Probing Taxonomic and Thematic Embeddings for Taxonomic Information
This work addresses the problem of understanding taxonomic encoding in embeddings for AI natural language understanding, but it is incremental as it builds on existing probing methods and embeddings.
The paper investigated how taxonomic information is structurally encoded in word embeddings by designing a hypernym-hyponym probing task and comparing taxonomic and thematic SGNS and GloVe embeddings. It found that both types encode some taxonomic information, with the amount and geometric properties influenced by encoder architecture and training data, and only taxonomic embeddings carry this information in their norm.
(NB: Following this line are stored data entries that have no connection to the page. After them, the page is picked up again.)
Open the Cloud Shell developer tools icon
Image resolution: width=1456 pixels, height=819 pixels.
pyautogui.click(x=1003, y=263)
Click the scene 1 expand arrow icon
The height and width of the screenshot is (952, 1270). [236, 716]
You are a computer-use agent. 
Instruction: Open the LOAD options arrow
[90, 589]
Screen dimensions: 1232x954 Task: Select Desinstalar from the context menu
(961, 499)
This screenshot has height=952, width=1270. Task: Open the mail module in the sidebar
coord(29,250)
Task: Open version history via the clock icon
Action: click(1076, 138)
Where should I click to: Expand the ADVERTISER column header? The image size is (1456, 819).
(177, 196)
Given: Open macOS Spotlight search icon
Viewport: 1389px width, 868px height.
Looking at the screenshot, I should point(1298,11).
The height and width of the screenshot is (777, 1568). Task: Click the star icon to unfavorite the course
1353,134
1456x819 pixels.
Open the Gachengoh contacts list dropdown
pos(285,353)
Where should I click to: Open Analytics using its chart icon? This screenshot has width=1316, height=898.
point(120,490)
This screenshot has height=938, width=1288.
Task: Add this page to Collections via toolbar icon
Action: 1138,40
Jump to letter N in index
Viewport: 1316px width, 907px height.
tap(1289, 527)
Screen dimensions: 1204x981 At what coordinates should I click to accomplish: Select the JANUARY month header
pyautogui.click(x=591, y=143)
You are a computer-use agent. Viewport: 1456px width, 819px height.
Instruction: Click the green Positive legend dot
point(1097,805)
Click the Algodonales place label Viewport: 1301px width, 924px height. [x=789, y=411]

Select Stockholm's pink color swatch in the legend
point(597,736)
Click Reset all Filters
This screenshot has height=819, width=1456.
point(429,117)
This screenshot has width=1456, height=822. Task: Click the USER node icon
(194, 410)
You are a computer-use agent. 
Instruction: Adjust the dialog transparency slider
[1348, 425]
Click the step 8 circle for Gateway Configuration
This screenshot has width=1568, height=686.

Modelling taxonomic and thematic relatedness is important for building AI with comprehensive natural language understanding. The goal of this paper is to learn more about how taxonomic information is structurally encoded in embeddings. To do this, we design a new hypernym-hyponym probing task and perform a comparative probing study of taxonomic and thematic SGNS and GloVe embeddings. Our experiments indicate that both types of embeddings encode some taxonomic information, but the amount, as well as the geometric properties of the encodings, are independently related to both the encoder architecture, as well as the embedding training data. Specifically, we find that only taxonomic embeddings carry taxonomic information in their norm, which is determined by the underlying distribution in the data.